In fact, the action is random and not fixed. It doesn't mean that the big number means this action.
What are the benefits of using a network instead of a lookup table? generalization! Things you haven't seen get good results too.
It should be noted that this is to multiply all the rewards of this τ, not to multiply an r. Because we want actions to be the same as many results.
Dividing by a p is better, and it is standardized. I don't want to be more biased and have a low score.
The probability of unsampled actions will be reduced, so how to solve it? Just subtract a bias to make the probability positive and negative.
The critic is a function dependent on the actor being rated, which is represented by a neural network. State-value function Vπ(s): When using actor π, the expectation is to obtain a cumulative reward after seeing the observation (state) s.
small model
model compression
Networks can be pruned
Networks are often overparameterized (with lots of redundant weights or neurons), we can prune them!

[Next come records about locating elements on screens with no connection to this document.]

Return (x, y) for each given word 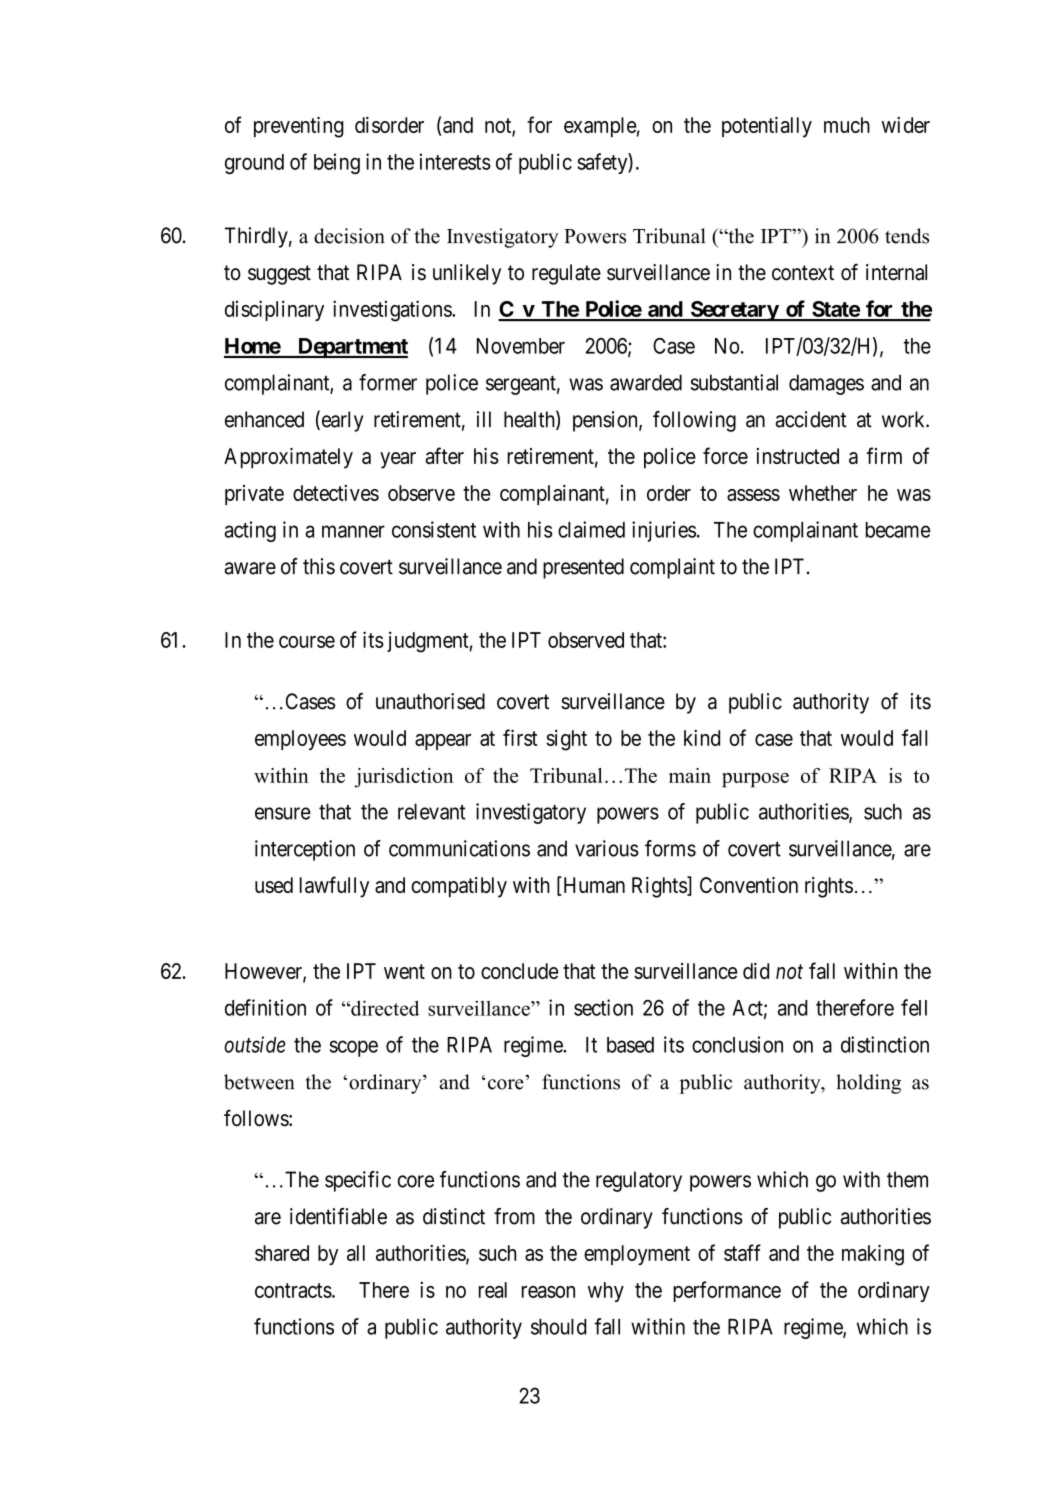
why (606, 1292)
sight (566, 740)
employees (300, 740)
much (847, 125)
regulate (566, 274)
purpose (755, 780)
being (337, 163)
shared (282, 1253)
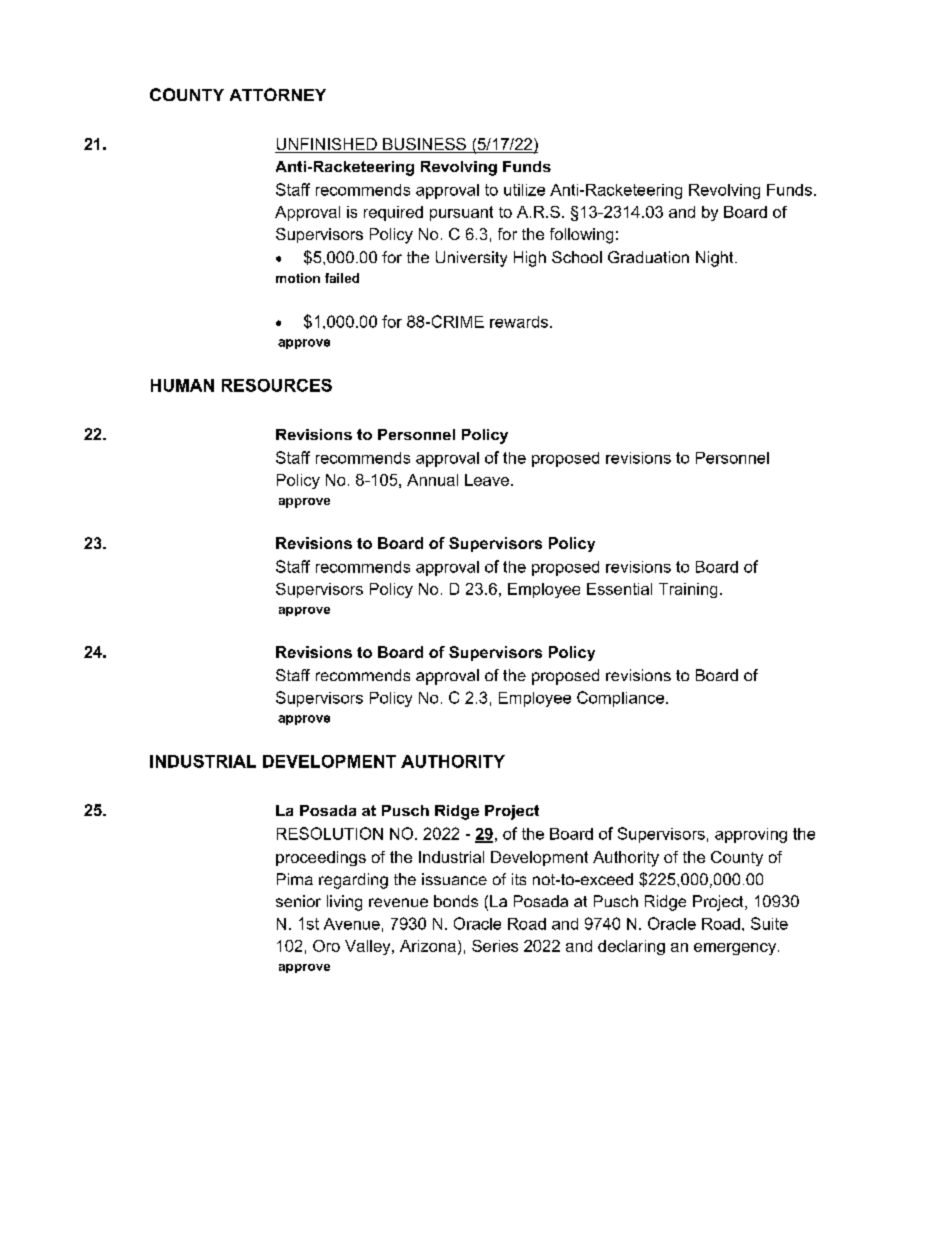 The height and width of the document is (1233, 952). Describe the element at coordinates (298, 901) in the document. I see `senior` at that location.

Importance of weights: absolute value, lifetime...
Importance of a neuron: number of times it is non-zero on a given dataset...
After pruning, accuracy drops (hopefully not too much)
for recover Fine-tune the training data, don't prune too much at once, or the network won't recover.
In fact, irregular networks are not easy to use GPU to accelerate, and it is not necessarily accelerated.
After removing neurons, the network is regular, so it can be accelerated.
How about simply training a smaller network? It is well known that smaller networks are harder to learn successfully. . Are larger networks easier to optimize?
As long as the sub-network is trained well, the large one can be trained well.
The small network cannot be trained directly, and it can be trained after pruning the large network.